FIG. 5 is a more detailed illustration of the smearing module 410 of FIG. 4, according to various embodiments. As shown, the smearing module 410 includes a map generator module 504 (also referred to herein as “map generator 504”), an edge detection module 510, and a blurring module 514. After the smearing module 410 receives a segmentation, shown as segmentation 502, of a character in an image, the smearing module 410 processes each body segment in the segmentation 502 to generate a corresponding smeared segmentation. In some embodiments, the processing includes the following operations that can be executed on a GPU for parallel computation that is relatively fast. First, the map generator 504 generates a map for a body segment, shown as a map 506 for an upper left arm of the character, and a map for a remaining body of the character, shown as a map 508. In some embodiments in which the segmentation 502 uses different colors to represent different body segments, the map generator 504 can isolate each body segment by color and convert the colored body segment to a mono texture (e.g., a 32 bit, mono texture), such as the map 506 for the upper left arm. In such cases, the map generator 504 can also compute the overall body of the character by converting the segmented image 502 into a mono texture (e.g., a 32 bit, mono texture). To generate the map 508 for the remaining body of the character, the map generator 504 subtracts the mono texture of the upper left arm from the mono texture of the overall body.

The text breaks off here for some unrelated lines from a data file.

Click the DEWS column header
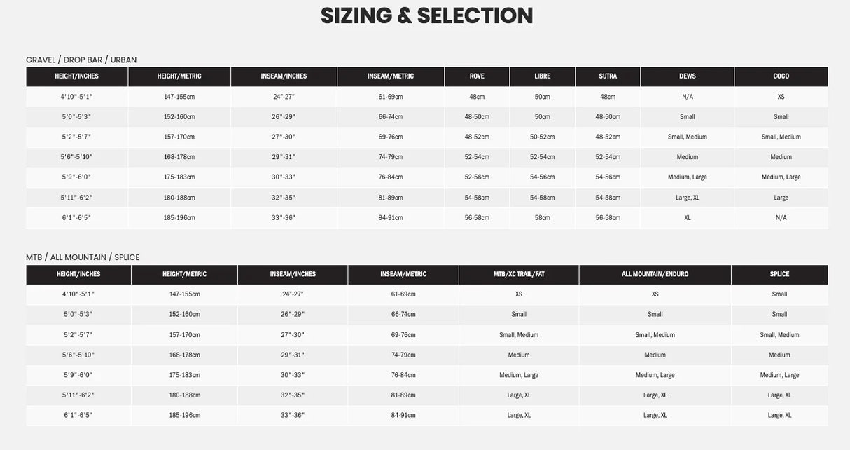This screenshot has height=450, width=850. click(687, 76)
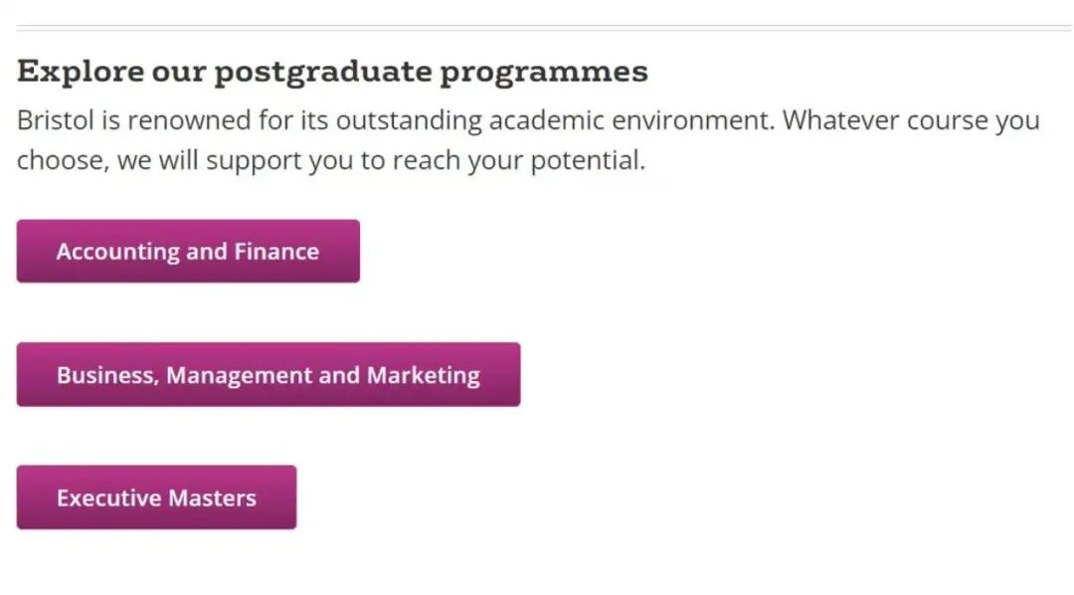Image resolution: width=1074 pixels, height=595 pixels.
Task: Click the horizontal divider line above the heading
Action: 537,27
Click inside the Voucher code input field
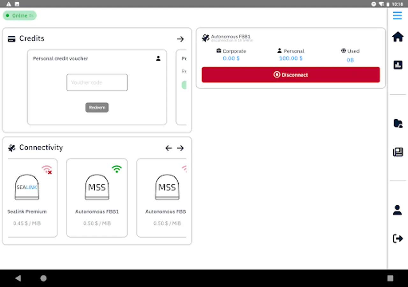This screenshot has width=408, height=287. (x=97, y=82)
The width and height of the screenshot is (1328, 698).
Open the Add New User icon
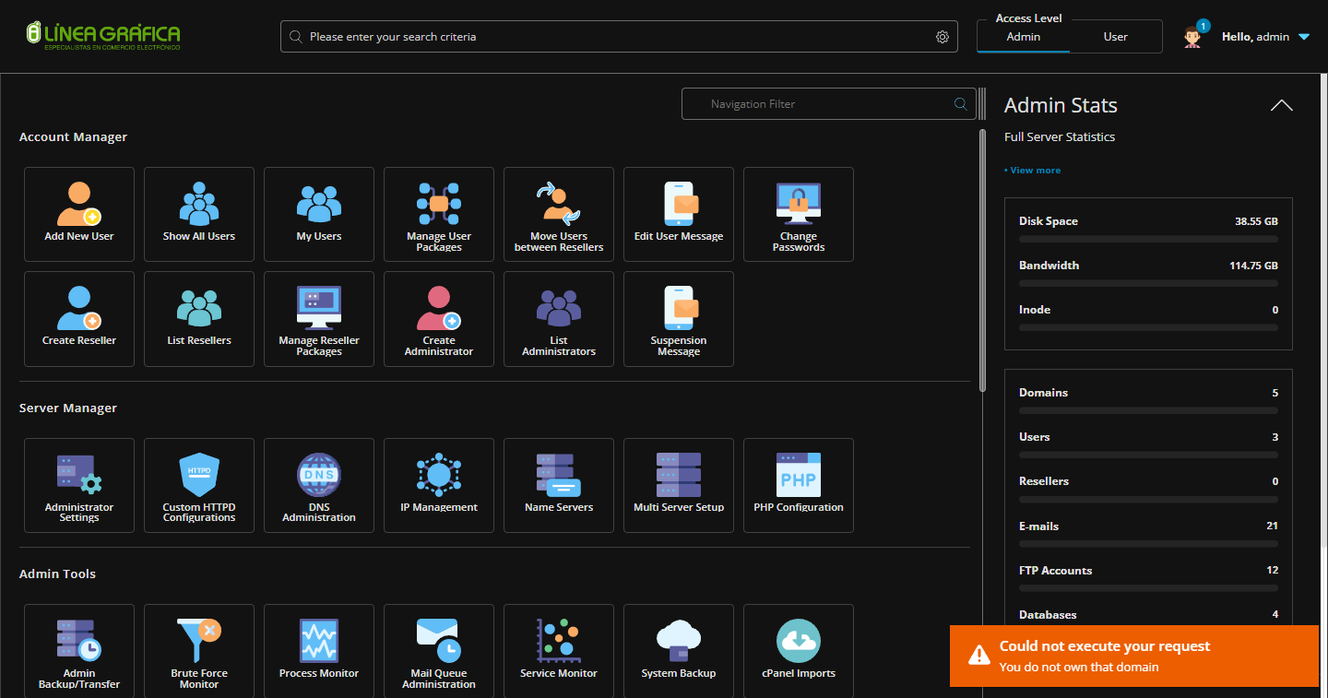[x=79, y=213]
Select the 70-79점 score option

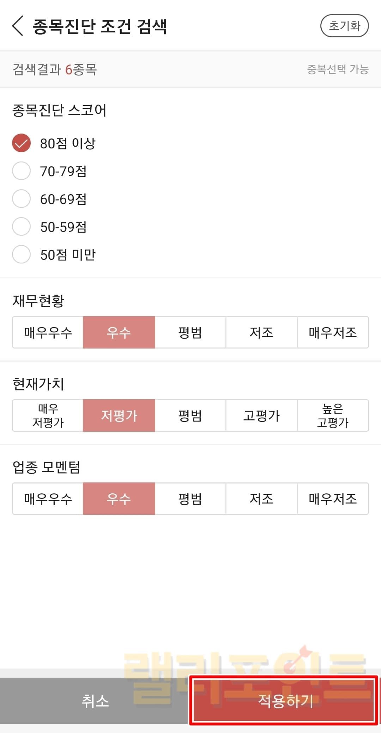click(22, 171)
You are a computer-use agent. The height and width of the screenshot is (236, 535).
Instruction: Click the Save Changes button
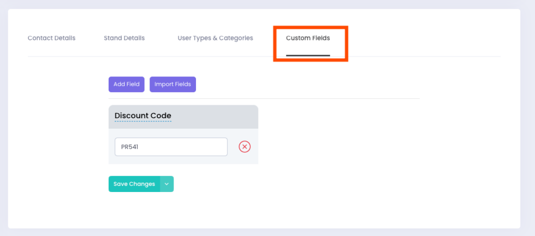(x=134, y=184)
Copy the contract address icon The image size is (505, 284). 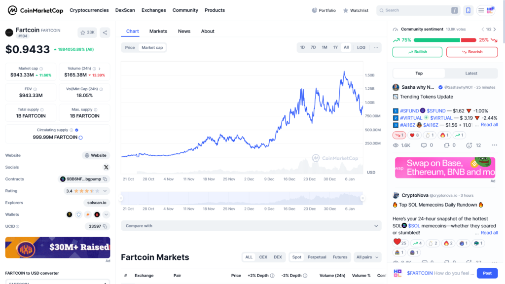(x=105, y=179)
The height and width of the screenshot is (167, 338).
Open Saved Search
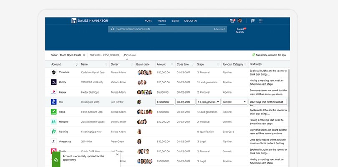click(x=240, y=31)
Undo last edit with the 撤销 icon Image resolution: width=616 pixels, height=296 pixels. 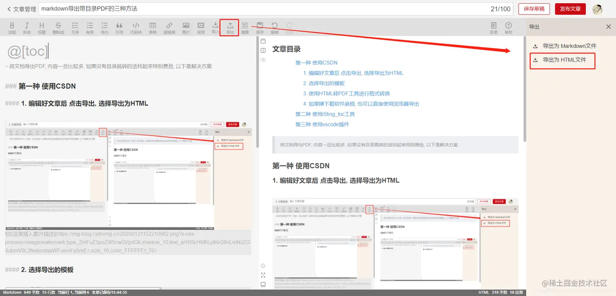click(x=274, y=27)
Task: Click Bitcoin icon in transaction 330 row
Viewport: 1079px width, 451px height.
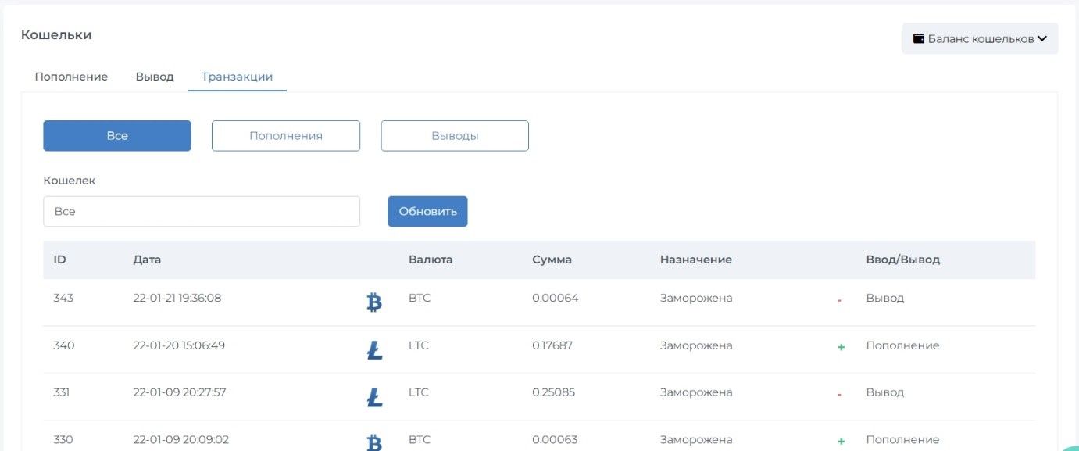Action: click(374, 442)
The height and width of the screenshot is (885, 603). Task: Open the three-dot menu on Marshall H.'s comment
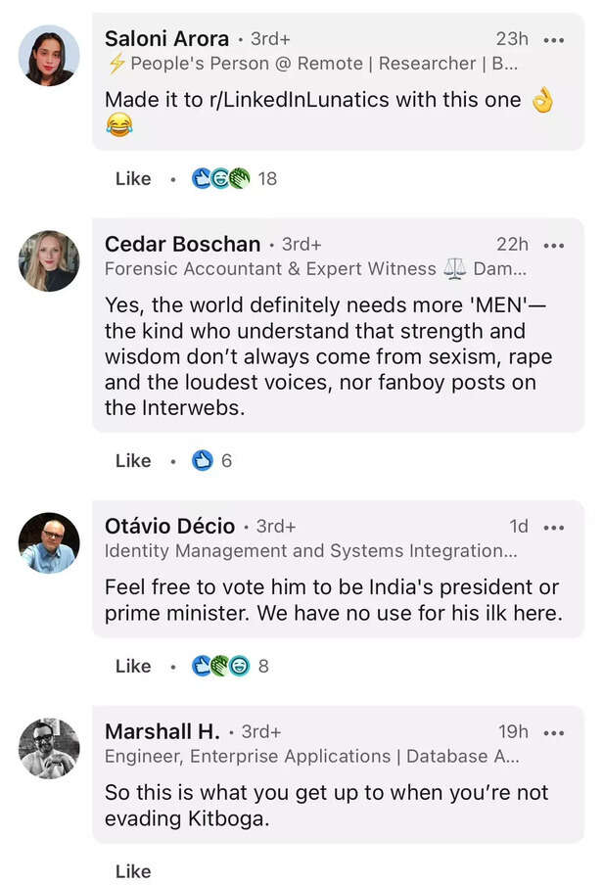click(555, 732)
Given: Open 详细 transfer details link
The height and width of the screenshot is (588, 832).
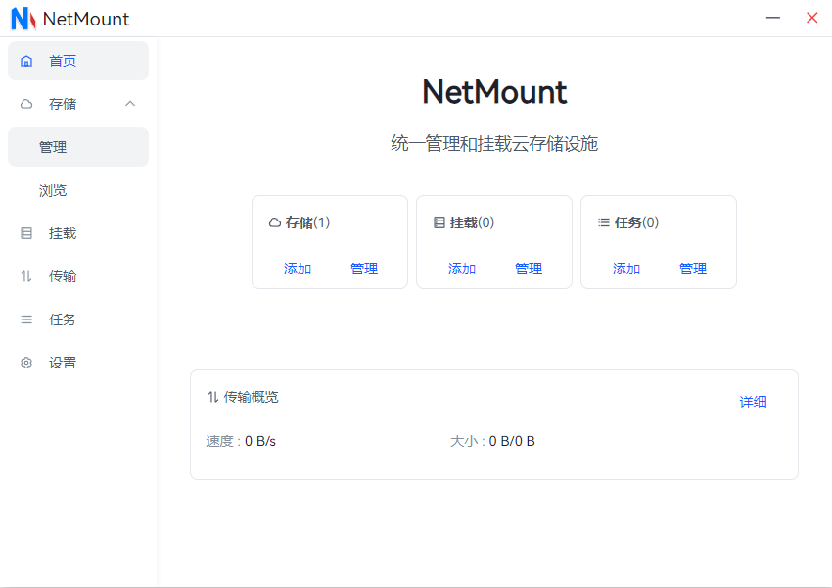Looking at the screenshot, I should (753, 402).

After generating the map for the body segment 506 and the map for the remaining body of the character 508, the edge detection module 510 determines edges 512 of the body segment based on the maps 506 and 508. In some embodiments, the edge detection module 510 can use any technically feasible edge detection technique to detect edges in the maps 506 and 508 that represent the boundary between the body segment and the remaining body of the character. For example, in some embodiments, the edge detection module 510 can expand, by several pixels, both the isolated body segment in the map 506 and the remaining body of the character in the map 508. Then, the expanded body segment and the expanded remaining body can be subtracted from each other to find overlapping portions that indicate the edges of the body segment representing the boundary between the body segment and the remaining body of the character.

The blurring module 514 computes the angle of a bone associated with the body segment based on joints associated with the body segment in an estimated pose 513 determined by the pose estimation model 404. The bone can be imagined to connect an upper joint associated with the body segment with a parent joint of the upper joint. In the case of the upper left arm, the upper joint is the left elbow joint, the parent joint is the left shoulder joint, and the bone associated with the upper left arm runs through the left elbow joint and the left shoulder joint.

The blurring module 514 applies a directional blur along the edges of the body segment (e.g., the overlaps described above) that are determined by the edge detection module 510 in a direction of the angle of the bone to generate a blur map (not shown). In addition, the blurring module 514 normalizes the blur map to, e.g., 0-1, and adds the map 506 for the isolated body segment to the blur map to generate a weight map 516 for the body segment. The weight map 516 is a texture map that represents the isolated body segment “smeared” along the axis of the bone that runs through the body segment. In some embodiments, values in the weight map 516 that are outside of 0-1 are clamped to 0 and 1.

The foregoing process can be repeated to generate a weight map for each body segment in the segmentation 502. Together, the weight maps for the different body segments form a smeared segmentation of the character, such as the smeared segmentation 214 described above in conjunction with FIGS. 2 and 4.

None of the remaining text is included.